I believe in justice, but I don't confuse natural consequences with imposed punishments. I believe that people want to be known, not changed. I believe that teachers need to lead with humility, that even on my best day, I might yell and that might mean I apologize and when a student sees my humanity a relationship is restored. I believe that we make our own decisions, but we are also a product of our environment.

So, I pull her aside and tell her that I know about the tagging and yet I have no intention of getting her in trouble. She starts out a little defensive and actually blows up. Humility can offend. I tell her that she's not in trouble, that I haven't written a referral and that I'm still concerned, because some day she'll run into someone who won't give her a last shot. I walk the tight rope of mercy and justice and I end with, "I felt hurt when I saw tagging on our classroom chairs. I do my best to make this place beautiful. So, I'm going to use my prep time today to scrub off the tagging. Do you want to come in and help?"

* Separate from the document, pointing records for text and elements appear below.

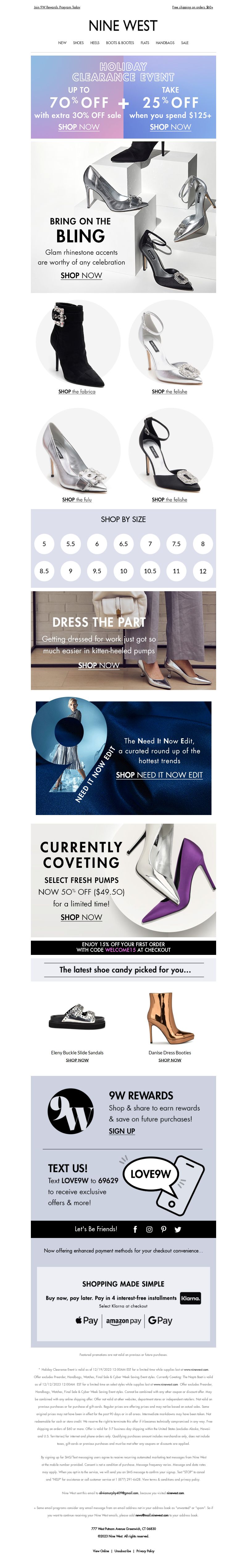Open the Handbags menu item
Viewport: 247px width, 1568px height.
[165, 43]
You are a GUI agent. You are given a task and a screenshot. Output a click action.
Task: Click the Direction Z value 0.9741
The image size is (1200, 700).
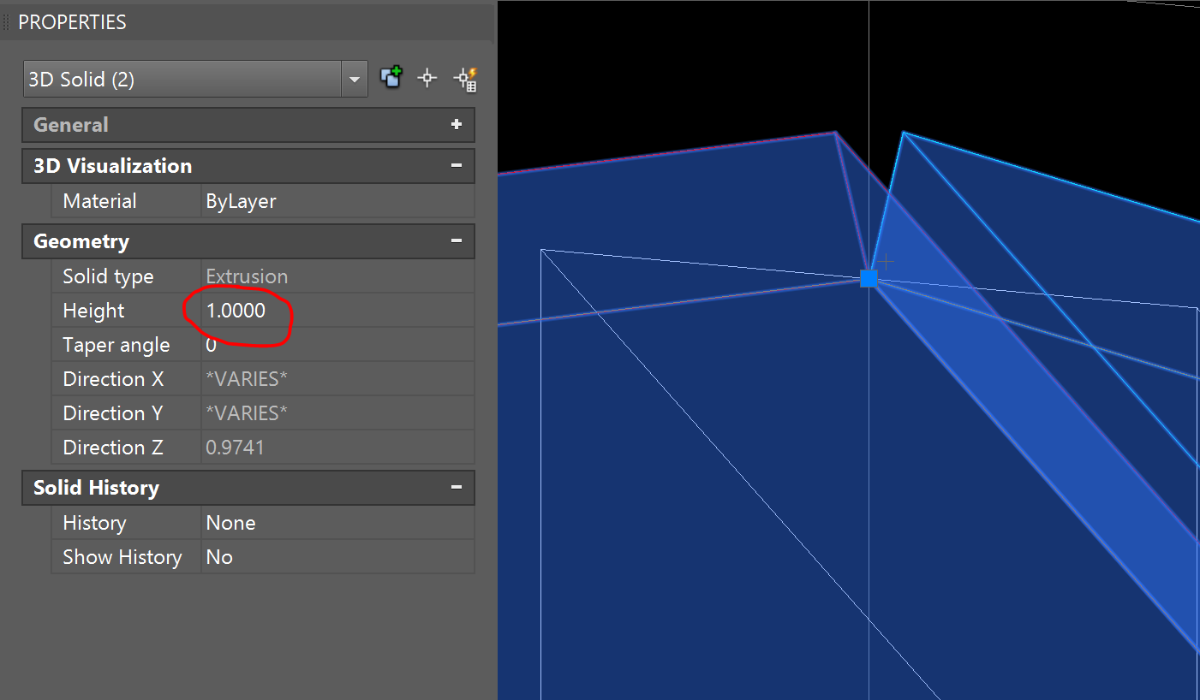(x=336, y=447)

The situation isn’t pretty, but it’s honest and she reluctantly agrees to rectify the mess she created. We talk for awhile while we scrub off the tagging. We mention the direction she’s running and where it’s leading and she tells me openly that she doesn’t think much about consequences and that she figured she’d just get a referral and have a few days off for awhile. It’s open and honest and in the end she thanks me for helping her clean up a mess.

Other times, it’s the students who show me mercy on my worst days.

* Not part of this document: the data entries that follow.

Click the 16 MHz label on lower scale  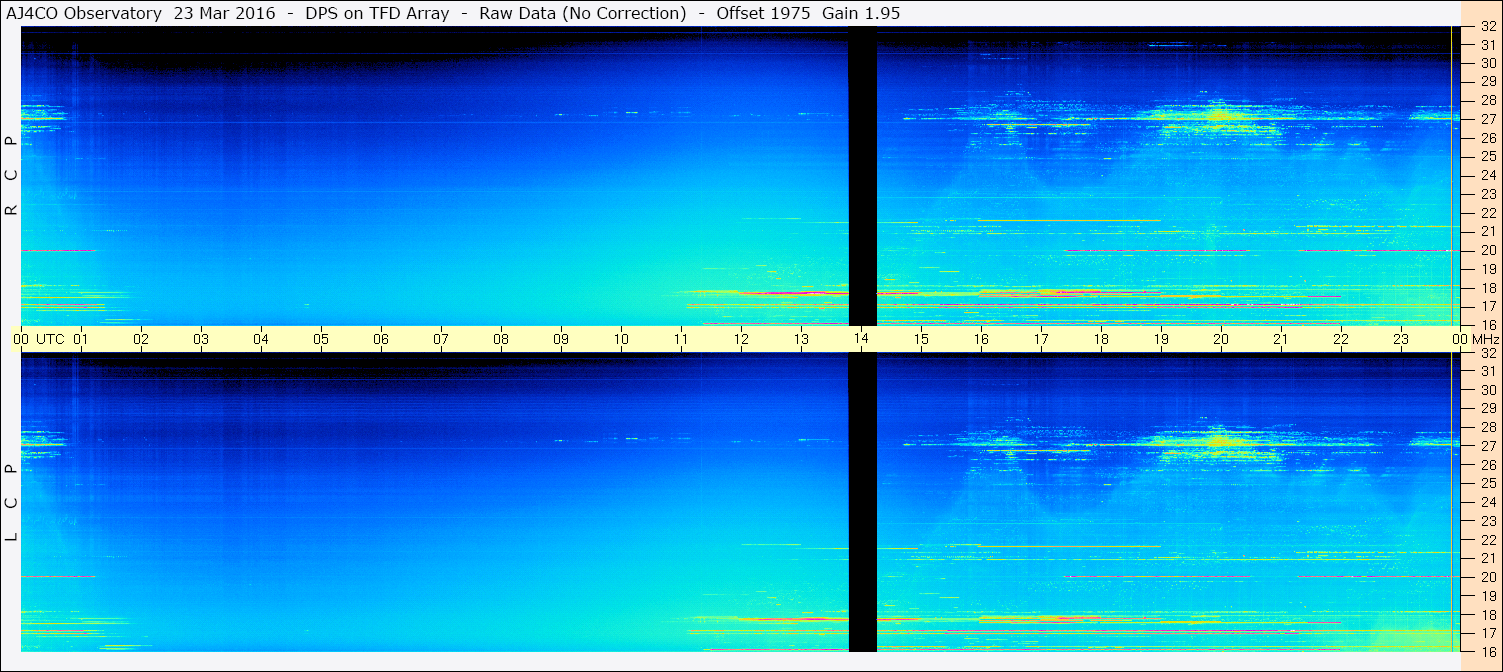pos(1488,650)
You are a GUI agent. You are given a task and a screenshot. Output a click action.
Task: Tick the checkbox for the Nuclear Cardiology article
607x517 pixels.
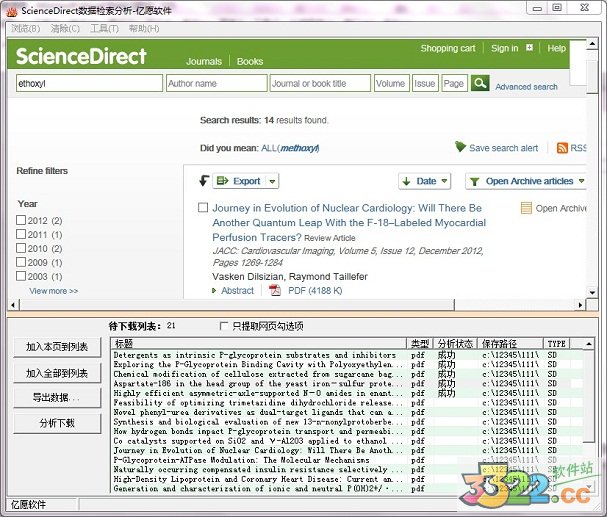[203, 208]
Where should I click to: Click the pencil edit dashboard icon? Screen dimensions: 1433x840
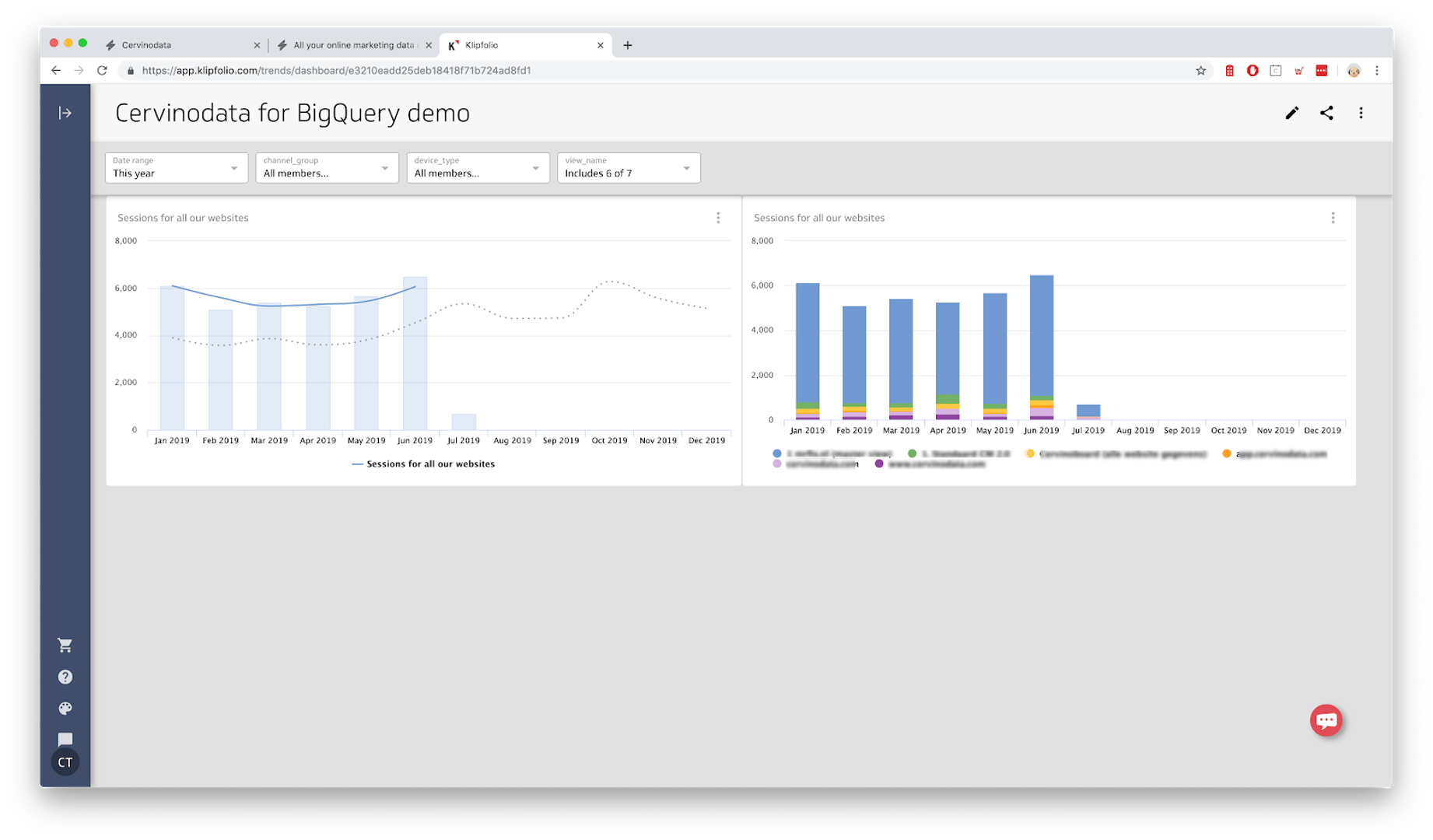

On some level, I want to fly above others, well-respected and adored.  I want to be Chuck Norris at the white board. Call me Icarus.  I slip on the high-tech wings, develop an image of myself and fly above others with a tone of sarcasm and a sense of intellectual superiority.  I'm a super-teacher, because I don't make photo copy packets and kids swarm to me when I'm out on duty and kids want to be in my class and . . .

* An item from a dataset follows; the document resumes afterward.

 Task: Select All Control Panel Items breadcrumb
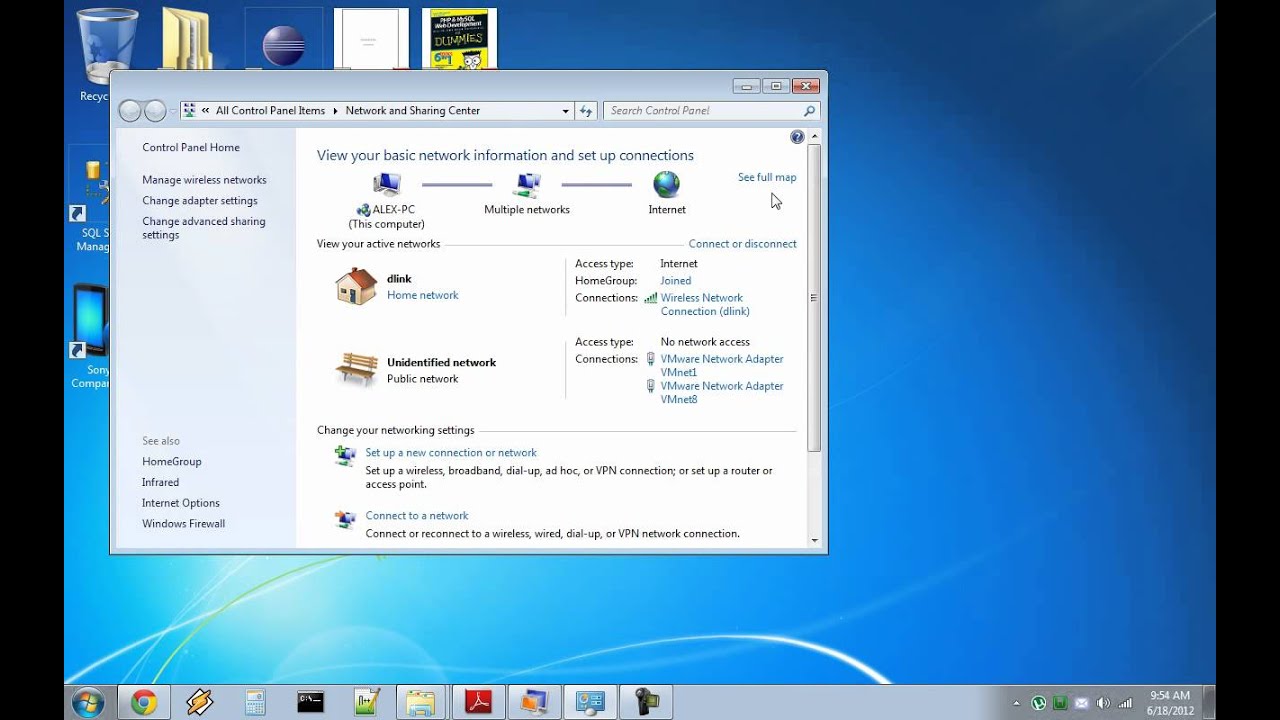pos(270,111)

I made a kid cry today.  I mocked him for falling over in his chair.  When he said it was an accident, I demonstrated the proper way to sit and even pointed out that my chair had wheels.  He responded with, "Why do you have to pick on me?  Can't you see I'm already embarrassed?"  Then he cried.  I apologized. He'll learn with a limp for awhile and it's my fault.

I hate my anger and my cynicism.  I realize they are from the same Icarus impulse to be above, to attain perfection, to be noticed and recognized.  I become Icarus when I feel entitled. The scary part is that I see the behaviors and they look really impressive and I start to think that I’m leading, when in fact, I am rushing toward the sky, with my Elmer’s glued cheap feathered wings.

But I always hit a place where I lose it.  I fall.  I crash.  I'm weak.  Now I'm the one limping.  As much as I hate my anger, it's one of many things that can ground an Icarus before he slams into the sun. When I apologize to the second kid, his demeanor changes. What if the best I can do as a teacher is not to attain excellence but to limp with the kids, forgiving and begging, hoping and questioning all along the way?  I realize this isn't exactly fodder for Teacher of the Year nominations, but for what it's worth, I still think the best thing to do with Icarus is to ground him.